National health accounts are designed to answer precise questions about a country's health system. They provide a systematic compilation and display of health expenditure. They can trace how much is being spent, where it is being spent, what it is being spent on and for whom, how that has changed over time, and how that compares to spending in countries facing similar conditions. They are an essential part of assessing the success of a health system and of identifying opportunities for improvement. This Guide to producing national health accounts from the World Health Organisation, with special applications for low-income and middle- income countries, provides practical help in developing this socio-economic information.

Programme costs in the economic evaluation of health interventions

Estimating the costs of health interventions is important to policy-makers for a number of reasons including the fact that the results can be used as a component in the assessment and improvement of their health system performance. Costs can, for example, be used to assess if scarce resources are being used efficiently or whether there is scope to reallocate them in a way that would lead to improvements in population health. As part of its WHO-CHOICE project, WHO has been developing a database on the overall costs of health interventions in different parts of the world as an input to discussions about priority setting.

Progress towards universal coverage: the health systems of Ghana, South Africa and Tanzania
Mills A, Ally M, Goudge J, Gyapong J and Mtei G: Health Policy and Planning 27(suppl 1), March 2012

This paper is the first in a special issue which presents a body of research whose overall aim was to critically evaluate existing inequities in health care financing and provision in Ghana, South Africa and Tanzania, and the extent to which health insurance mechanisms (broadly defined) could address financial protection and equity of access challenges. The authors found that insufficient emphasis has been given to analysis of equity of health care financing at the systems level.
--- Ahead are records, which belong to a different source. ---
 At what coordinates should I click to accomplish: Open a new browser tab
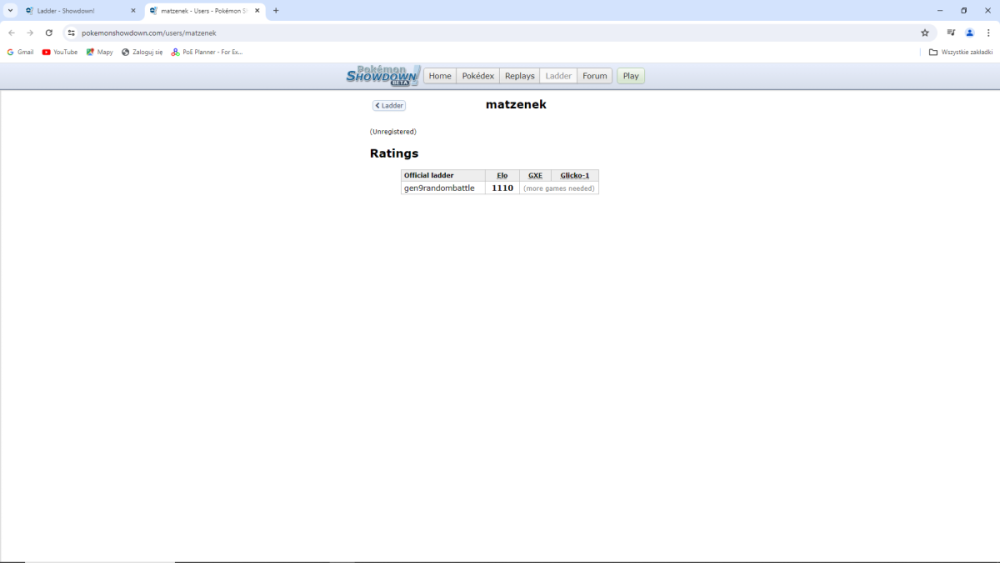pyautogui.click(x=276, y=10)
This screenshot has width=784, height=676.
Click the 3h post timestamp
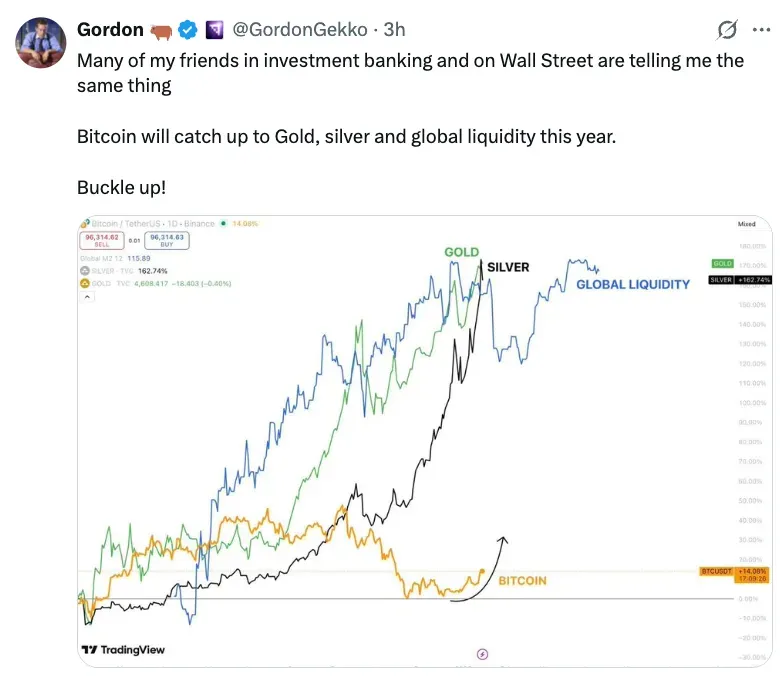tap(394, 30)
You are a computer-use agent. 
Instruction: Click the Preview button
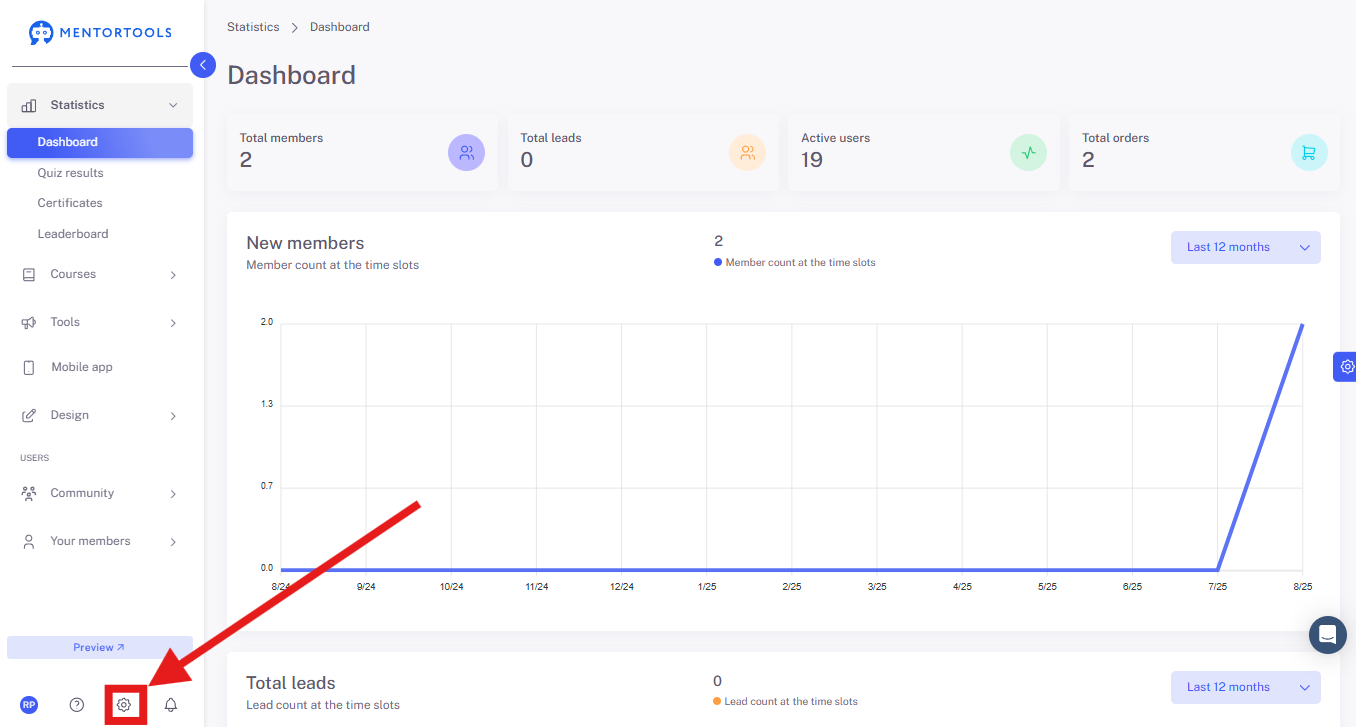point(100,647)
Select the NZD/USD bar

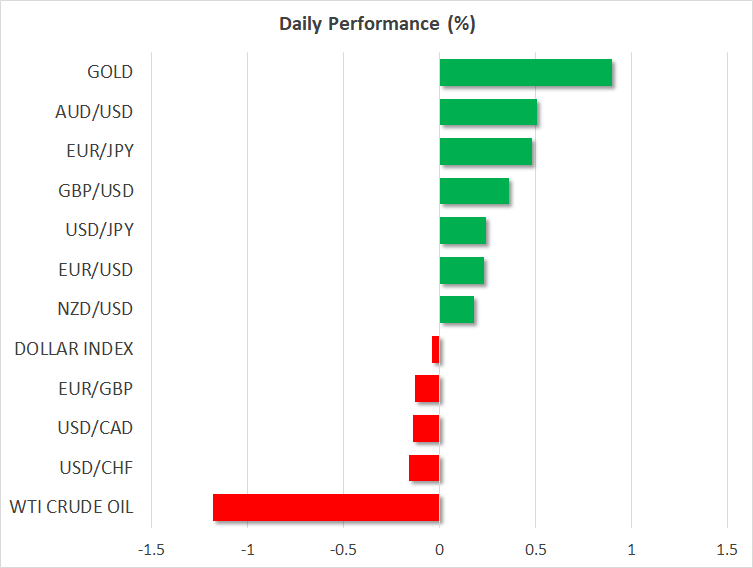tap(456, 310)
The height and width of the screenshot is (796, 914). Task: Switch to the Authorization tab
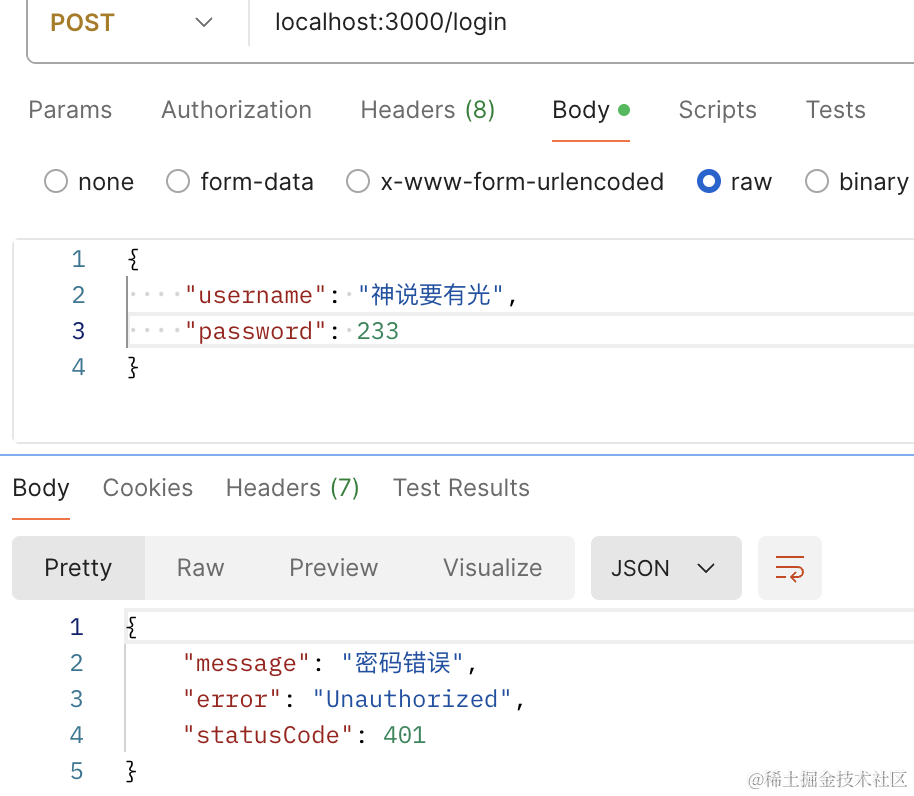[236, 110]
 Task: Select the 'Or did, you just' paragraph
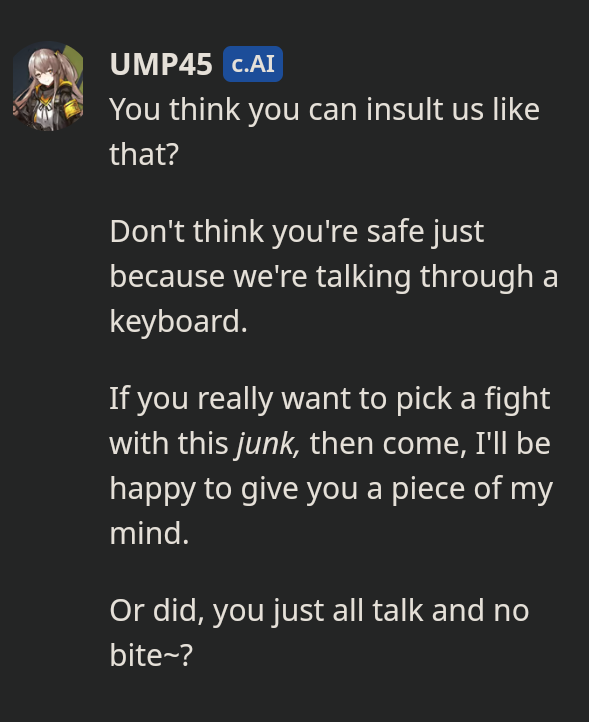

They argue that studies are needed which explore how financial protection can best be expanded by building on the mix of financing mechanisms currently found in many low- and middle-income countries. Key issues are how to reduce the share of out-of-pocket payments, provide financial protection to the informal sector, reduce the fragmentation of financing arrangements and allocate public resources more equitably.

Progressivity of health care financing and incidence of service benefits in Ghana
Akazili J, Garshong B, Aikins M, Gyapong J and McIntyre D: Health Policy and Planning 27(suppl 1), March 2012

According to the findings of this study, the current Ghanaian health care financing system is progressive, but the benefits from health services are pro-rich. Out-of-pocket payments are the most regressive component of the health financing system, yet still account for the single largest share of health care financing. National health insurance scheme contributions from those outside the formal employment sector are very regressive. The authors conclude that, if Ghana is to achieve universal coverage, it is essential to reduce out-of-pocket payments, to identify ways of providing financial protection for those outside the formal sector within the national health insurance framework, and to address actively the many access barriers to health services.